YOUR OBJECTIVE >>
Duplicate, character for character, the stretch of the passage on the reversed sentence that starts at the words "All of this" and stops after the words "undeserved harsh punishment.".

SELECTED PASSAGE >>

'''

Hearing all this for the first time Judge Seybert stated:

“The court [originally] viewed the shank as evidence as evidence of [Harris’] continued gang involvement, overall violent lifestyle and inability to be rehabilitated. . . .. [T]here is more than a reasonable probability that it would have sentenced [Harris] differently if it had known that [Harris] had the shank for self-defense.”

Judge Seybert vacated the sentence and set November 18, 2011 for the new sentencing date. In doing so she stated, that “it was unreasonable for [the first defense lawyer] to stand by in silence while both the government and the court harped on the fact that the shank was evidence of ‘incorrigibility.'” I agree. But it also shows that a person facing a Federal crime cannot count on the “system” to protect him in jail or in the courtroom. Why did it have to be up to the lawyer to investigate the nature of the charges? Why didn’t the US Attorney contact the prison to learn the details of the charges and therefore advise the court that even the prison officials felt it was for self-defense. Why didn’t the judge automatically give the defendant an adjournment so his counsel could investigate the situation. Lets not forget that she sat silent while he sat silent. She is outraged at his ineffectiveness now, where was the outrage then? I have had judges, when information or statements in a sentencing report were going to cause a change in the outcome, ask “Counsel, I assume you will want to speak with your client or seek an adjournment to check this out?” But instead, Seybert just let the defense move forward without even saying a word about the shank. Everyone involved at that original sentencing hearing violated their obligation to justice and fairness.

All of this sends a clear message to those involved in the Federal criminal justice system: make sure you have someone standing next to you who is not afraid to speak up on your behalf because they may be the only thing between you and undeserved harsh punishment.

3 replies on “Reversal of 33 Year Sentence Shows Danger of Ineffective Lawyering and Federal System”

Interestingly Raj Rajaratnam, the hedge fund billionaire at the center of one of the largest insider trading cases in history, was sentenced today to 11 years in prison, yet this young gang member got 9 years for a $400 crime.

'''

Data entries >>
'''

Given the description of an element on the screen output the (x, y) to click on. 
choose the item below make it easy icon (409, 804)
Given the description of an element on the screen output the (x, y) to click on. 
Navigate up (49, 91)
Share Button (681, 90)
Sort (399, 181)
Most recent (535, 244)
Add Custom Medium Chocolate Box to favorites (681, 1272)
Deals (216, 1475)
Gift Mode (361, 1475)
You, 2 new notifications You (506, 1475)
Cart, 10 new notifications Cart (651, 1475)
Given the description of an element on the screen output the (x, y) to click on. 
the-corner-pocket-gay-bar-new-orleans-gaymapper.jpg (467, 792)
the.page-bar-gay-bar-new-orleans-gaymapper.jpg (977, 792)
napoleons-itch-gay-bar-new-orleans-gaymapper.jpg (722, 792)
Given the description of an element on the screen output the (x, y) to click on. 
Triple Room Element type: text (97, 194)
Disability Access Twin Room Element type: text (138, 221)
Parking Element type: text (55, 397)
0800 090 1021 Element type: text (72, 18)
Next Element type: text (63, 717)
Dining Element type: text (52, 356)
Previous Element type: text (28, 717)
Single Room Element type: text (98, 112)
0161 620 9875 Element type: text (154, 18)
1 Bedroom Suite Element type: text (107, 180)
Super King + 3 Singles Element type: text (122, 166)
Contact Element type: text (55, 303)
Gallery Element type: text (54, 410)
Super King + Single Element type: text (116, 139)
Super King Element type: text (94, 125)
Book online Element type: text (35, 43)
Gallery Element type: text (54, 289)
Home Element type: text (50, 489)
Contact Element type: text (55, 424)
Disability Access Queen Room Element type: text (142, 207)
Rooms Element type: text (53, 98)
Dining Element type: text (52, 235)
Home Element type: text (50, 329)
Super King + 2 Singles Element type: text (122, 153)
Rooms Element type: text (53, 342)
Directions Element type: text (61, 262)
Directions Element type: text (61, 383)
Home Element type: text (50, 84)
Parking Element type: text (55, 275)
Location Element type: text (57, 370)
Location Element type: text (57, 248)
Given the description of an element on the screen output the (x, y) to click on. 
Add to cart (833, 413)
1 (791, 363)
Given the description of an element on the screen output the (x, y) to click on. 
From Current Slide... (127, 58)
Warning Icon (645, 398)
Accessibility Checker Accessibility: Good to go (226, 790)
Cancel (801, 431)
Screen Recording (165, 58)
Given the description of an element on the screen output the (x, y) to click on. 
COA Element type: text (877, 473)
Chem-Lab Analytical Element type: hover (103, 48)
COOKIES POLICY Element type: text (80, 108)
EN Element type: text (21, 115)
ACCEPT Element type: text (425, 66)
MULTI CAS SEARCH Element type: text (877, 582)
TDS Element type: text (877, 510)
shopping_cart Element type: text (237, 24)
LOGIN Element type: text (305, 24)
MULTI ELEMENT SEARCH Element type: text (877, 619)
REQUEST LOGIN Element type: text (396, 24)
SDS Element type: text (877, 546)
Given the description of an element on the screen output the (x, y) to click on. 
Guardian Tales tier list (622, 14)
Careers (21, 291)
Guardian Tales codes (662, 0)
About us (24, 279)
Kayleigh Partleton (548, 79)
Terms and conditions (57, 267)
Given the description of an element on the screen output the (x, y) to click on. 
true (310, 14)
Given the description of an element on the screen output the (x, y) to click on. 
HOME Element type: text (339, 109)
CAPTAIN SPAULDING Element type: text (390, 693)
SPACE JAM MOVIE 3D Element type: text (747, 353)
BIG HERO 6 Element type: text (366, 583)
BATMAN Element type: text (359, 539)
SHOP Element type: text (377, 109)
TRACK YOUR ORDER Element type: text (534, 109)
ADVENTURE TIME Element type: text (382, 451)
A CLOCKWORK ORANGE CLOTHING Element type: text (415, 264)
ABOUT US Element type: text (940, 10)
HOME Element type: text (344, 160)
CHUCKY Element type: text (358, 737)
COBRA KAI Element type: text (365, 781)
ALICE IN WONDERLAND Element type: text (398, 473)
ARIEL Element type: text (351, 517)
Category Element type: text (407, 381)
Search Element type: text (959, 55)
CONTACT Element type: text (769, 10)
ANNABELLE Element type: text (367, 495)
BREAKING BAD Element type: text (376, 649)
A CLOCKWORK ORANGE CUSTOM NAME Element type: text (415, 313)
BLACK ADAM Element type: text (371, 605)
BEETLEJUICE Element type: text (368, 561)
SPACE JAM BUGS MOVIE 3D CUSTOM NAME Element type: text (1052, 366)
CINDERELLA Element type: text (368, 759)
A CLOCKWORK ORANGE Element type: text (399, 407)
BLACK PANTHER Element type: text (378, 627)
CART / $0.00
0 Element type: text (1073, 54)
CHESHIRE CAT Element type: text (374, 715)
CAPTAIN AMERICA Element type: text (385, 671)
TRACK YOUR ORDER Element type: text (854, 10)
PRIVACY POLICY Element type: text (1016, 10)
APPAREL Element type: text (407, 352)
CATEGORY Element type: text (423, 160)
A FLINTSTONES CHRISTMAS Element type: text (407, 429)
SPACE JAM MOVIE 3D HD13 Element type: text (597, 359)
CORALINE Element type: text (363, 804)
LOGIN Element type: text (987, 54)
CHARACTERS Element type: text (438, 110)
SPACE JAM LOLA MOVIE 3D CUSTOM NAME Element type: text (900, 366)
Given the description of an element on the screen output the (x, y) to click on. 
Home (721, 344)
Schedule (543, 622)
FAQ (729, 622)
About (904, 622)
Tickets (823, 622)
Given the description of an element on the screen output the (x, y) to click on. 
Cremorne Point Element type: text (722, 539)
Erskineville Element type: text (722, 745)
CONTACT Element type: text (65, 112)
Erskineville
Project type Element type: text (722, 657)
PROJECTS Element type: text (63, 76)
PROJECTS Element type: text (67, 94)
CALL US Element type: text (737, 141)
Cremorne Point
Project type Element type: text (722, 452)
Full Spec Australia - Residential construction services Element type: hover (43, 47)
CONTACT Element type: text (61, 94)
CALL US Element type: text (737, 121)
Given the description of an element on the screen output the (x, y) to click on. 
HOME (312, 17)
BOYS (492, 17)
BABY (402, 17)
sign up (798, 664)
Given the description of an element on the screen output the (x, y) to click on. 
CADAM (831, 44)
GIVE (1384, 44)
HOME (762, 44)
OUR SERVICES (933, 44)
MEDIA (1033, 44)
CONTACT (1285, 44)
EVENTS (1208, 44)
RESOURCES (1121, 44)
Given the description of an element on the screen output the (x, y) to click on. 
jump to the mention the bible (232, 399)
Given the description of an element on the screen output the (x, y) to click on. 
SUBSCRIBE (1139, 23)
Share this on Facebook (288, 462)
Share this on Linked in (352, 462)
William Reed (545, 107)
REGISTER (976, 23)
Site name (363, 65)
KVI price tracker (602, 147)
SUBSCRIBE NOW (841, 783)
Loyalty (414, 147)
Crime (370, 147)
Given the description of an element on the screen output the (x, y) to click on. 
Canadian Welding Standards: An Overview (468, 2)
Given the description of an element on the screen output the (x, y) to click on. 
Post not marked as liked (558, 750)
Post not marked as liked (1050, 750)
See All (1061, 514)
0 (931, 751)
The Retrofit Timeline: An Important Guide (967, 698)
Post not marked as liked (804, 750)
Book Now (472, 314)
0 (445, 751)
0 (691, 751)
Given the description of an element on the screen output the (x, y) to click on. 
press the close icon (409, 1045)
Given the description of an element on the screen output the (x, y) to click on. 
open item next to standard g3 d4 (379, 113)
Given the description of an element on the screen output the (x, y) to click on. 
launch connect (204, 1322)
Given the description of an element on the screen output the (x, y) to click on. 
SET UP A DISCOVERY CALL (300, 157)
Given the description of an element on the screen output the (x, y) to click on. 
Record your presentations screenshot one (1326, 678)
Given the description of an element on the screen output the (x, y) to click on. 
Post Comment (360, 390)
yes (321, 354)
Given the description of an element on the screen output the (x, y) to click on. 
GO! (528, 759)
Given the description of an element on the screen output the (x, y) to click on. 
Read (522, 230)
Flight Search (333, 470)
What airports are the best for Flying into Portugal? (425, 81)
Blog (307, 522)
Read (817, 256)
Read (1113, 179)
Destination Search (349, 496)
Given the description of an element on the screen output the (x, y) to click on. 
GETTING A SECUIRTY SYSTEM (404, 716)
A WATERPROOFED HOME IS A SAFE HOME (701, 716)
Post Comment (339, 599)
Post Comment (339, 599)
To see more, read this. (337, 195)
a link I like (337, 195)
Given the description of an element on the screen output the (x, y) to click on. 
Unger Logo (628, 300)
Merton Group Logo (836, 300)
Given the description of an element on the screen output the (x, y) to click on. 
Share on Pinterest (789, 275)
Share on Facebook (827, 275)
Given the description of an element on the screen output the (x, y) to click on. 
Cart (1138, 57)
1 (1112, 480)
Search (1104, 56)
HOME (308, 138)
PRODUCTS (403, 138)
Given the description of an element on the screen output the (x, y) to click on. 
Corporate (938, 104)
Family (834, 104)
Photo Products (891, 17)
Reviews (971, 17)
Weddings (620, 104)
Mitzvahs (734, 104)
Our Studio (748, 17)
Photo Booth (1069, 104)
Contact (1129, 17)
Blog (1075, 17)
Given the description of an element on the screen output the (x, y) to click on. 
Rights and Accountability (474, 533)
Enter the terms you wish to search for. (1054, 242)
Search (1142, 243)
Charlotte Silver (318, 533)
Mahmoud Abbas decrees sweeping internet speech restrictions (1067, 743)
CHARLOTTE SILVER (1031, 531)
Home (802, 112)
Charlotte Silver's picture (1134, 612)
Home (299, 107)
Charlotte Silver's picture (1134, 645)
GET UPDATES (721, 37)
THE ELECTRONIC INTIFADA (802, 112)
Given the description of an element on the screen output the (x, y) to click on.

'''

TASK SOLUTION >>
All of this sends a clear message to those involved in the Federal criminal justice system: make sure you have someone standing next to you who is not afraid to speak up on your behalf because they may be the only thing between you and undeserved harsh punishment.